EXERCISE PROMPT: Scan the listing below for the word "czerwiec" and copy every line that has it.

══ DATA TO USE

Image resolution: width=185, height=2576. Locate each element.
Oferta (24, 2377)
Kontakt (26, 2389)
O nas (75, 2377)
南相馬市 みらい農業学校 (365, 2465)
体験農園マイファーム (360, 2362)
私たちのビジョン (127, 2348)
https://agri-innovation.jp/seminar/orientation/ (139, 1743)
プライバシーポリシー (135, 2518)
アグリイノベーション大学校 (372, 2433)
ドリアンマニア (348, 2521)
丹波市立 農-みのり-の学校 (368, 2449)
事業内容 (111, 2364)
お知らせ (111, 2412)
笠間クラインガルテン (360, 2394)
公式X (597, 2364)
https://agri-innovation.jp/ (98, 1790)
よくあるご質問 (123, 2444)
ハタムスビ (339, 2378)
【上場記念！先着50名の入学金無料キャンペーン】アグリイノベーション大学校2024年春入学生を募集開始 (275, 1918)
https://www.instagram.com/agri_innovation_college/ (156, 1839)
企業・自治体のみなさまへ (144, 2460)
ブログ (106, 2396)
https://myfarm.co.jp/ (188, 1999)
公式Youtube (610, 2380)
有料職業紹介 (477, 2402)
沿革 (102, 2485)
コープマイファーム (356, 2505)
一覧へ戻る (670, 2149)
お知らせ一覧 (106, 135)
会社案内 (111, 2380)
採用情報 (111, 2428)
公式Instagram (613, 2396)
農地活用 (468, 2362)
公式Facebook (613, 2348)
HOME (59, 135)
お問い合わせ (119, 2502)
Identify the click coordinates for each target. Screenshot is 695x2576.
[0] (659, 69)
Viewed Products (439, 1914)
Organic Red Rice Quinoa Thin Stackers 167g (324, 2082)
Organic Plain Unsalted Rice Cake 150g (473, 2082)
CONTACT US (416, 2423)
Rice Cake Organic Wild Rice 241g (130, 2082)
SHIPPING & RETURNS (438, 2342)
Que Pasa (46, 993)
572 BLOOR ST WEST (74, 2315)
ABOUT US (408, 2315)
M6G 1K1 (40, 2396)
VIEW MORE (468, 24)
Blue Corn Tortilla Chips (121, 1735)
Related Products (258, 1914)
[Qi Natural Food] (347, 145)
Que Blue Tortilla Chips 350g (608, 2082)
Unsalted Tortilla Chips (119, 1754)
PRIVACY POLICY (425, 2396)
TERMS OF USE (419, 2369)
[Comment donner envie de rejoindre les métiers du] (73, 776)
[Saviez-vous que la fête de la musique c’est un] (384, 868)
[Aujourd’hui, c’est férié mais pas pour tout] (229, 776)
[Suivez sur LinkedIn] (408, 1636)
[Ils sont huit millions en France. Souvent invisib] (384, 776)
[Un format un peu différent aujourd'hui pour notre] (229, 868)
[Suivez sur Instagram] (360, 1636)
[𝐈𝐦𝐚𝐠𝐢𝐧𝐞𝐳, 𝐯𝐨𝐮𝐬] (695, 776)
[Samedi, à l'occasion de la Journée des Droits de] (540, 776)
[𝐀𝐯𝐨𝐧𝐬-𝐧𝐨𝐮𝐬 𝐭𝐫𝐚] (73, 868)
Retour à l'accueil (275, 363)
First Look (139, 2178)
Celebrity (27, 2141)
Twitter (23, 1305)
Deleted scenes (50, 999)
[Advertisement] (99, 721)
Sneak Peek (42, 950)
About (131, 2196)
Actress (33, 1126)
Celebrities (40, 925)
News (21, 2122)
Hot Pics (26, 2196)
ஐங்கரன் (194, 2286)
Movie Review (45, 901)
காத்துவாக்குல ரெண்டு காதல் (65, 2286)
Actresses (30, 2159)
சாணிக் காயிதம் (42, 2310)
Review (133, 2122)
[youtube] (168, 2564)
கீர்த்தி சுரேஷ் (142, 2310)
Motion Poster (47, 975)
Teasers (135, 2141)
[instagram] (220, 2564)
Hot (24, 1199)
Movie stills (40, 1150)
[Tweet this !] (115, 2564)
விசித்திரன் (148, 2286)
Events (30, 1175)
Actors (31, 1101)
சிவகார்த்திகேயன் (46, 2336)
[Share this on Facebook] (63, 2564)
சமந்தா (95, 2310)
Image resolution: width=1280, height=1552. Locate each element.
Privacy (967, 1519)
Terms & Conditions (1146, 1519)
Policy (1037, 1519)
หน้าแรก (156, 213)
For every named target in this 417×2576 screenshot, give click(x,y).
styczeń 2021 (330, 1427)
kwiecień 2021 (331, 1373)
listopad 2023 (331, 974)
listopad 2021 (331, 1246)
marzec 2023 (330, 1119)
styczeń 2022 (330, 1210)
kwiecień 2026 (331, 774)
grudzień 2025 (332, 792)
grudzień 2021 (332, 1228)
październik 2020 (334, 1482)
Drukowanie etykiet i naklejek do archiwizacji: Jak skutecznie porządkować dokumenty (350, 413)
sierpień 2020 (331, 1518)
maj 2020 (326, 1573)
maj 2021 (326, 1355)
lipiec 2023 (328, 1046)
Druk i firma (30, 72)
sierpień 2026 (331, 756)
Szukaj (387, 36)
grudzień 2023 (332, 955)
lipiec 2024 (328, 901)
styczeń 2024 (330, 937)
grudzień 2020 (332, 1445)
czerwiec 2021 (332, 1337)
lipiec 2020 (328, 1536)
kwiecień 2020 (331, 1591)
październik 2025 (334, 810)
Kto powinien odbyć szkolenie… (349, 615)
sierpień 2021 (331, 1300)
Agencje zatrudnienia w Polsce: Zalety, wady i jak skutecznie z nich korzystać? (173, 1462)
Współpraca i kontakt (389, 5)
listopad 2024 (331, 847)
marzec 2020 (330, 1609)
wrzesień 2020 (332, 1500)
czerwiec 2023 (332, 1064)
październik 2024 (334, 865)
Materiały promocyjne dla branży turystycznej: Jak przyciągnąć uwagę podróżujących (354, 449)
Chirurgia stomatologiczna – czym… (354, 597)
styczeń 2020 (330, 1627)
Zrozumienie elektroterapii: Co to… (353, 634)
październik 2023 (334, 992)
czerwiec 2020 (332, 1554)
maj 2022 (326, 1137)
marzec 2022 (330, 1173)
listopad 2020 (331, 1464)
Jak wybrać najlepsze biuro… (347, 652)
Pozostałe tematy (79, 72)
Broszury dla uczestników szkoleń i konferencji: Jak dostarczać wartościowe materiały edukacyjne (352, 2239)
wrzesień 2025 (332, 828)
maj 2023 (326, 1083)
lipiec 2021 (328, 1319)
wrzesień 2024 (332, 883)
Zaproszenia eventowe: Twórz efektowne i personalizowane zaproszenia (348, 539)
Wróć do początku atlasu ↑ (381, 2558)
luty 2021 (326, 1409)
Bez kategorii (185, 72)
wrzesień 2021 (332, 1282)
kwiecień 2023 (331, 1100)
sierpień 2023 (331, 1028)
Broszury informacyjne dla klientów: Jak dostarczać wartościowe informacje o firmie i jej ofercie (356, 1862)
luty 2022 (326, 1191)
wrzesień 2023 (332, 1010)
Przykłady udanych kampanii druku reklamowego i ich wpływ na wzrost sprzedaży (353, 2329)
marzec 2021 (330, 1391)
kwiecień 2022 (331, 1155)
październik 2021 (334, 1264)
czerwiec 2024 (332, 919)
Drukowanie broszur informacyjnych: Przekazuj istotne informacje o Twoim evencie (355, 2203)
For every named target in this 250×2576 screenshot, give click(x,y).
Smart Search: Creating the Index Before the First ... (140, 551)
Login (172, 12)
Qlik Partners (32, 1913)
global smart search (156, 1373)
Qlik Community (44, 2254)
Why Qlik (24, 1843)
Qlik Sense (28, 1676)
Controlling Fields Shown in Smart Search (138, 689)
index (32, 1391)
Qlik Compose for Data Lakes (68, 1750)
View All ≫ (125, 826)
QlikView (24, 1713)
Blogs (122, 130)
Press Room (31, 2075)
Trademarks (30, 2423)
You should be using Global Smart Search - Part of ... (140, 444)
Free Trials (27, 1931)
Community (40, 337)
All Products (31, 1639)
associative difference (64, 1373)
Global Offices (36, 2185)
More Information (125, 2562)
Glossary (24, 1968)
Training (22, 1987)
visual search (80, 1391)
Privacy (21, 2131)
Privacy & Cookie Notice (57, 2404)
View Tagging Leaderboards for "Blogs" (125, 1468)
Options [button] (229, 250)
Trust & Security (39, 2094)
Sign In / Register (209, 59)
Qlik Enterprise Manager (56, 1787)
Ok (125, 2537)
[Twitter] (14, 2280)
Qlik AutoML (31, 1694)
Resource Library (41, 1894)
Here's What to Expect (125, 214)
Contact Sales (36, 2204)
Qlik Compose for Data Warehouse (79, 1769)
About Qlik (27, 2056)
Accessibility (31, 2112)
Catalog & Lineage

════

EXERCISE ANSWER:
czerwiec 2021 (332, 1337)
czerwiec 2023 (332, 1064)
czerwiec 2020 (332, 1554)
czerwiec 2024 (332, 919)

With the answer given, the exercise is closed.